*** INFORMATION SUPPLIED ***

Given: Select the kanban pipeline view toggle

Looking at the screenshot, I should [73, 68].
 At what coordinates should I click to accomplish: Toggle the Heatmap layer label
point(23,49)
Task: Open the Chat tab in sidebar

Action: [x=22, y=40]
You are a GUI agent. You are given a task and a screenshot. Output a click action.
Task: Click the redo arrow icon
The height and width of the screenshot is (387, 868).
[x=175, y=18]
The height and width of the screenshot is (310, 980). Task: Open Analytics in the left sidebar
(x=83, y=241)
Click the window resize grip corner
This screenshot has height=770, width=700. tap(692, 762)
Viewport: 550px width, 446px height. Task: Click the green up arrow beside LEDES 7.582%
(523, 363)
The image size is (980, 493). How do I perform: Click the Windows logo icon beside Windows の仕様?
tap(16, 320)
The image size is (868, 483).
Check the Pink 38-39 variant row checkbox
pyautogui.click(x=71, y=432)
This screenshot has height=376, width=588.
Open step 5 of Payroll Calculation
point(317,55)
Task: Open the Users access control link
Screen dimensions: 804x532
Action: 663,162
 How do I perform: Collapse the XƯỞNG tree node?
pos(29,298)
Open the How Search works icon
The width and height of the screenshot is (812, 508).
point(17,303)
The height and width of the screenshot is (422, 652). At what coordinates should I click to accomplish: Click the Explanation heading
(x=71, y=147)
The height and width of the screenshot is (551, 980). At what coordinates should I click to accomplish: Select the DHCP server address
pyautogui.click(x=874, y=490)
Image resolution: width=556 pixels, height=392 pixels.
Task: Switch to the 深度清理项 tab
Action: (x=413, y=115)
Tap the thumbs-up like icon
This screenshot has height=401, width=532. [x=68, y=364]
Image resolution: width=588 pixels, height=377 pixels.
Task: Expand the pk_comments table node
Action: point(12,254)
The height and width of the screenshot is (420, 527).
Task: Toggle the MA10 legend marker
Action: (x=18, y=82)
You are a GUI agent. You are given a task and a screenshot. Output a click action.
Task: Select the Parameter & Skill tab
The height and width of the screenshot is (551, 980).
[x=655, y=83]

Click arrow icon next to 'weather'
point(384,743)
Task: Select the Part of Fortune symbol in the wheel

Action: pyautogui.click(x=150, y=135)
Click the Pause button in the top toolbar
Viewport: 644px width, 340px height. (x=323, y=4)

*** End of INFORMATION SUPPLIED ***

EXERCISE:
Give every entry back unchanged. Leave none out.

OUTPUT OF THE EXERCISE:
Given: Select the kanban pipeline view toggle

Looking at the screenshot, I should [73, 68].
 At what coordinates should I click to accomplish: Toggle the Heatmap layer label
point(23,49)
Task: Open the Chat tab in sidebar

Action: [x=22, y=40]
You are a GUI agent. You are given a task and a screenshot. Output a click action.
Task: Click the redo arrow icon
The height and width of the screenshot is (387, 868).
[x=175, y=18]
The height and width of the screenshot is (310, 980). Task: Open Analytics in the left sidebar
(x=83, y=241)
Click the window resize grip corner
This screenshot has height=770, width=700. tap(692, 762)
Viewport: 550px width, 446px height. Task: Click the green up arrow beside LEDES 7.582%
(523, 363)
The image size is (980, 493). How do I perform: Click the Windows logo icon beside Windows の仕様?
tap(16, 320)
The image size is (868, 483).
Check the Pink 38-39 variant row checkbox
pyautogui.click(x=71, y=432)
This screenshot has height=376, width=588.
Open step 5 of Payroll Calculation
point(317,55)
Task: Open the Users access control link
Screen dimensions: 804x532
Action: 663,162
 How do I perform: Collapse the XƯỞNG tree node?
pos(29,298)
Open the How Search works icon
The width and height of the screenshot is (812, 508).
point(17,303)
The height and width of the screenshot is (422, 652). At what coordinates should I click to accomplish: Click the Explanation heading
(x=71, y=147)
The height and width of the screenshot is (551, 980). At what coordinates should I click to accomplish: Select the DHCP server address
pyautogui.click(x=874, y=490)
Image resolution: width=556 pixels, height=392 pixels.
Task: Switch to the 深度清理项 tab
Action: (x=413, y=115)
Tap the thumbs-up like icon
This screenshot has height=401, width=532. [x=68, y=364]
Image resolution: width=588 pixels, height=377 pixels.
Task: Expand the pk_comments table node
Action: point(12,254)
The height and width of the screenshot is (420, 527).
Task: Toggle the MA10 legend marker
Action: (x=18, y=82)
You are a GUI agent. You are given a task and a screenshot. Output a click action.
Task: Select the Parameter & Skill tab
The height and width of the screenshot is (551, 980).
[x=655, y=83]

Click arrow icon next to 'weather'
point(384,743)
Task: Select the Part of Fortune symbol in the wheel

Action: pyautogui.click(x=150, y=135)
Click the Pause button in the top toolbar
Viewport: 644px width, 340px height. (x=323, y=4)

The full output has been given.